### What is expected
Nothing but the lines holding the string "paymentpros" should appear in the answer. Copy them from the entries.

### Screenshot grounding data
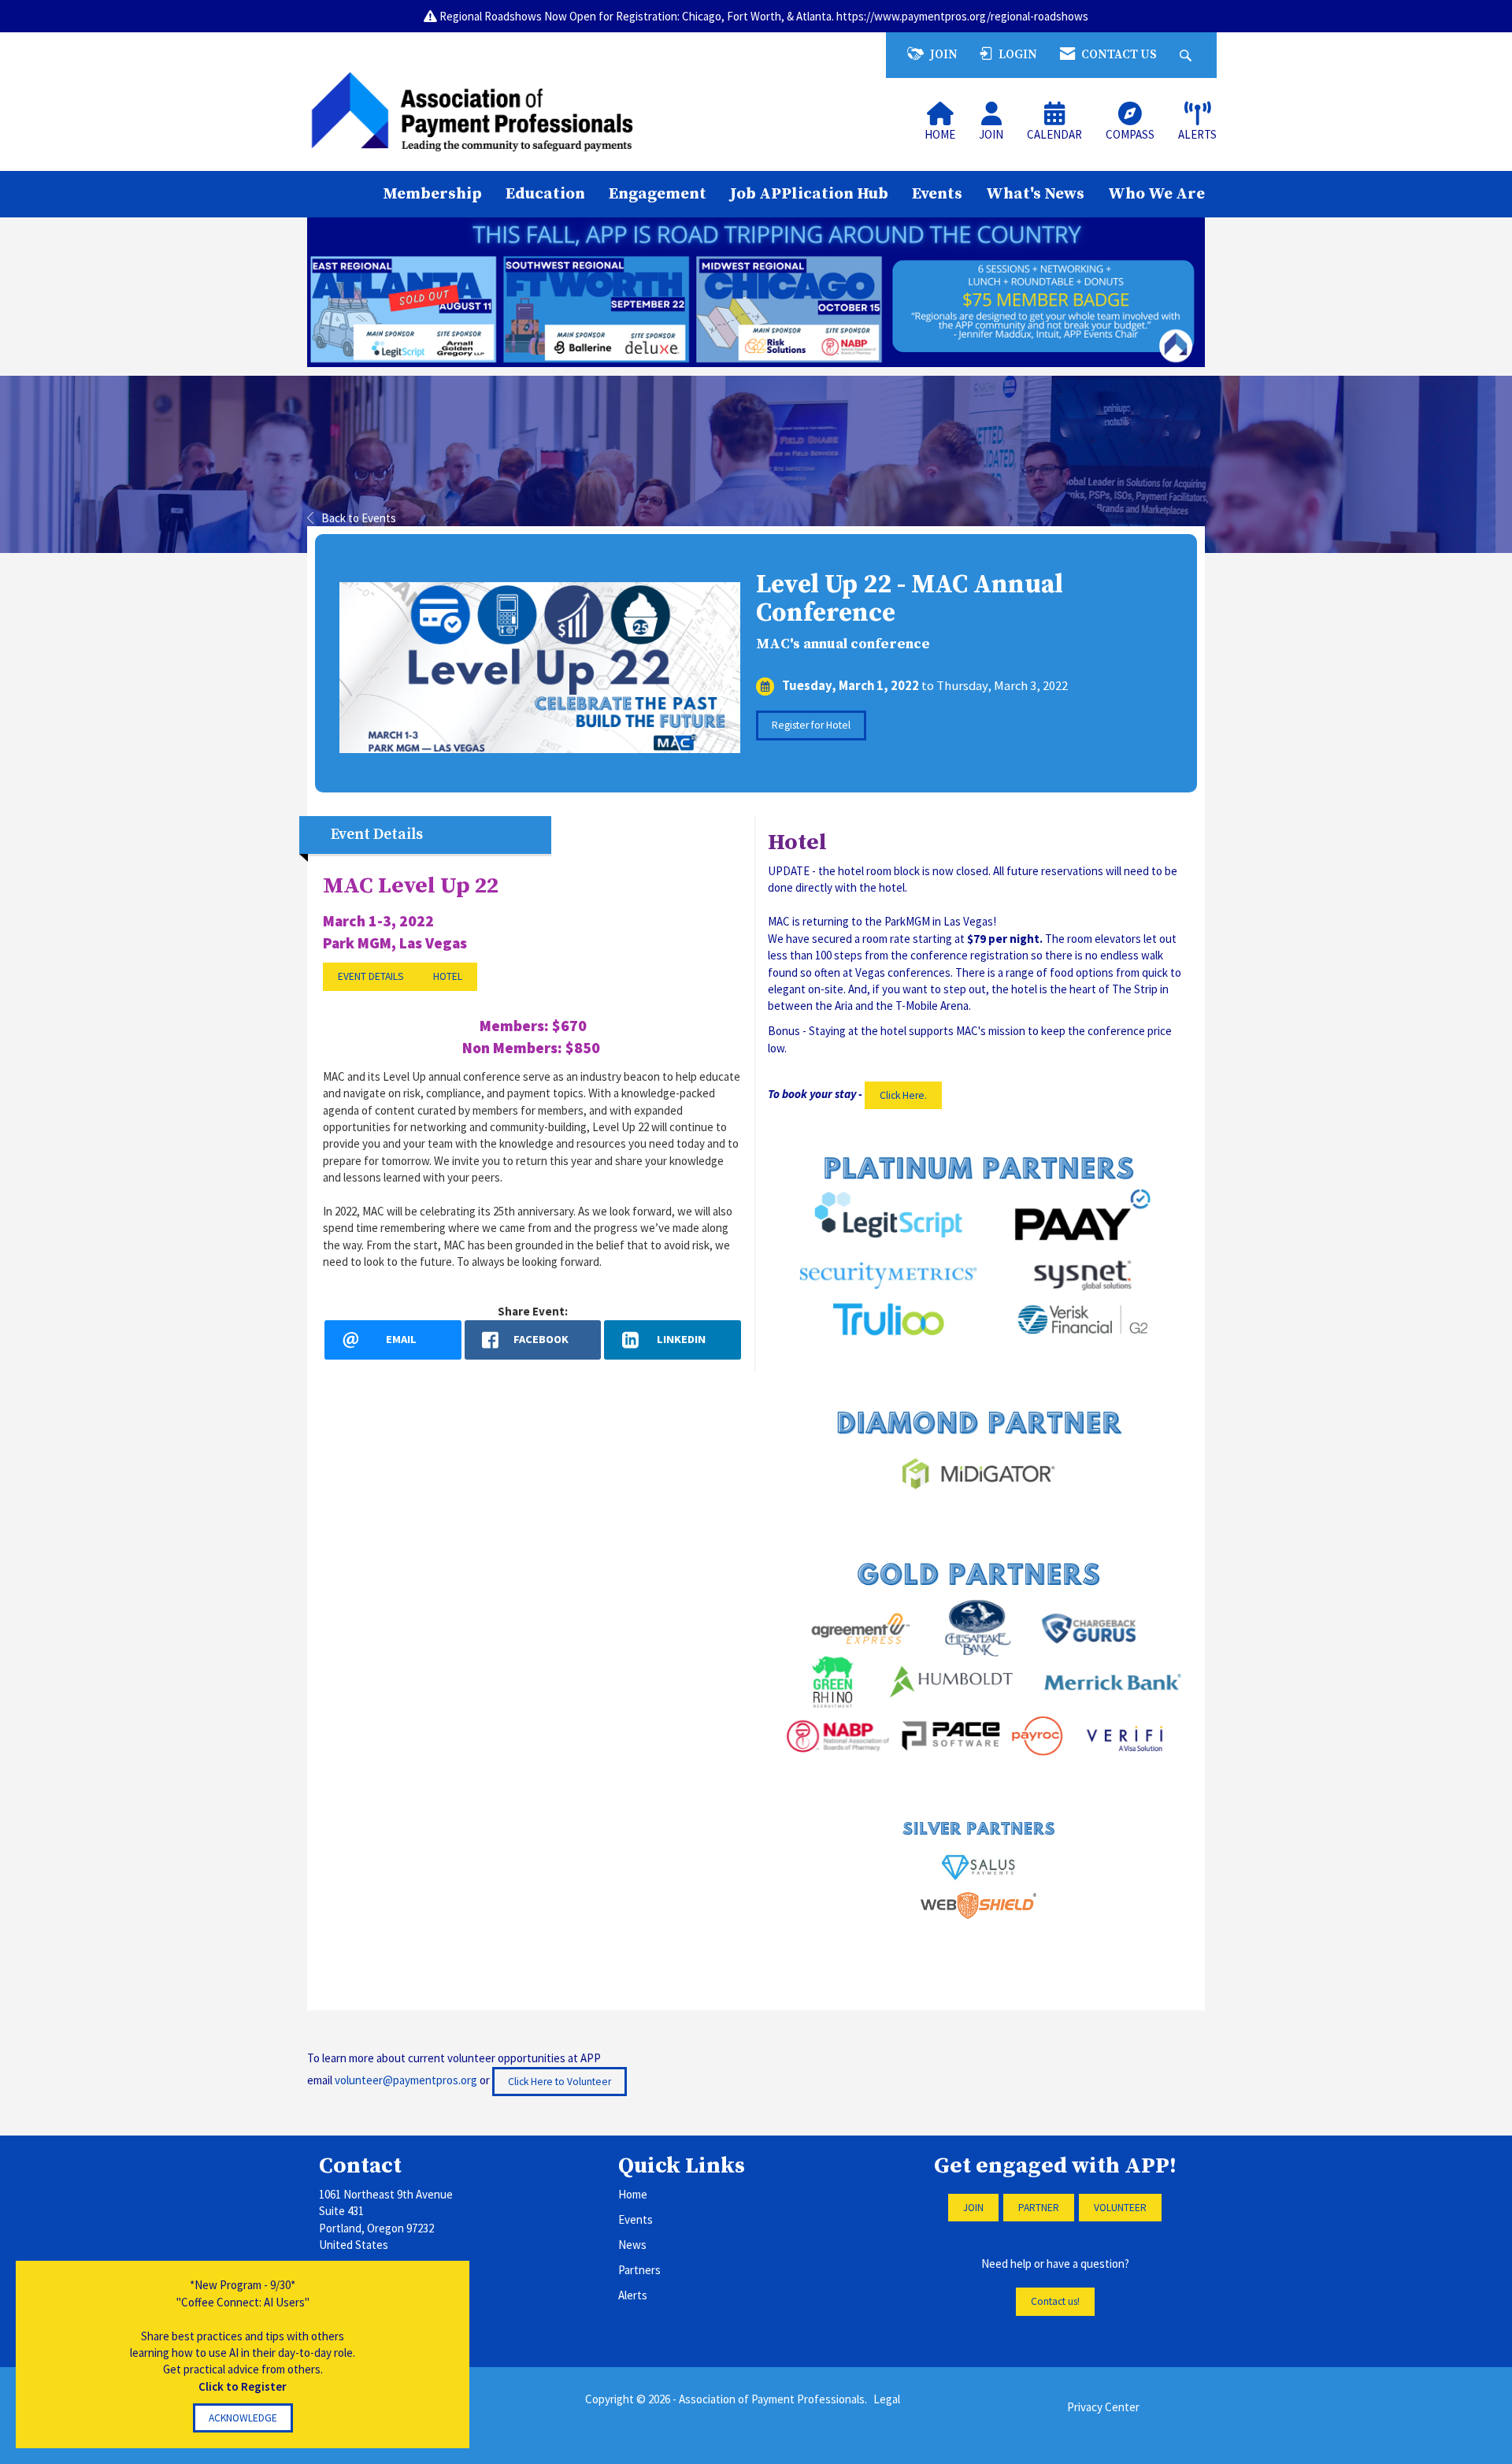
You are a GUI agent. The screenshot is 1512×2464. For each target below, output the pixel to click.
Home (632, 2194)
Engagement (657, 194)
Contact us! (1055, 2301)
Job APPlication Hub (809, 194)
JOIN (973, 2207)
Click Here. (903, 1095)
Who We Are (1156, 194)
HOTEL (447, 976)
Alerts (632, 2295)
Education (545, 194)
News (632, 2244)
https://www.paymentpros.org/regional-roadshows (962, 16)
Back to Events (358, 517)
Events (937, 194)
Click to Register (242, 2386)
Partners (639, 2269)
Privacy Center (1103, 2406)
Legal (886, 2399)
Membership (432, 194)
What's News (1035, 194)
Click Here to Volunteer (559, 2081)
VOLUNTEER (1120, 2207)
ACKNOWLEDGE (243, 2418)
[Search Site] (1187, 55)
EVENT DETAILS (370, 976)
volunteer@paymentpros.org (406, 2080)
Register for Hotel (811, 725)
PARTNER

### Answer to the exercise
https://www.paymentpros.org/regional-roadshows (962, 16)
volunteer@paymentpros.org (406, 2080)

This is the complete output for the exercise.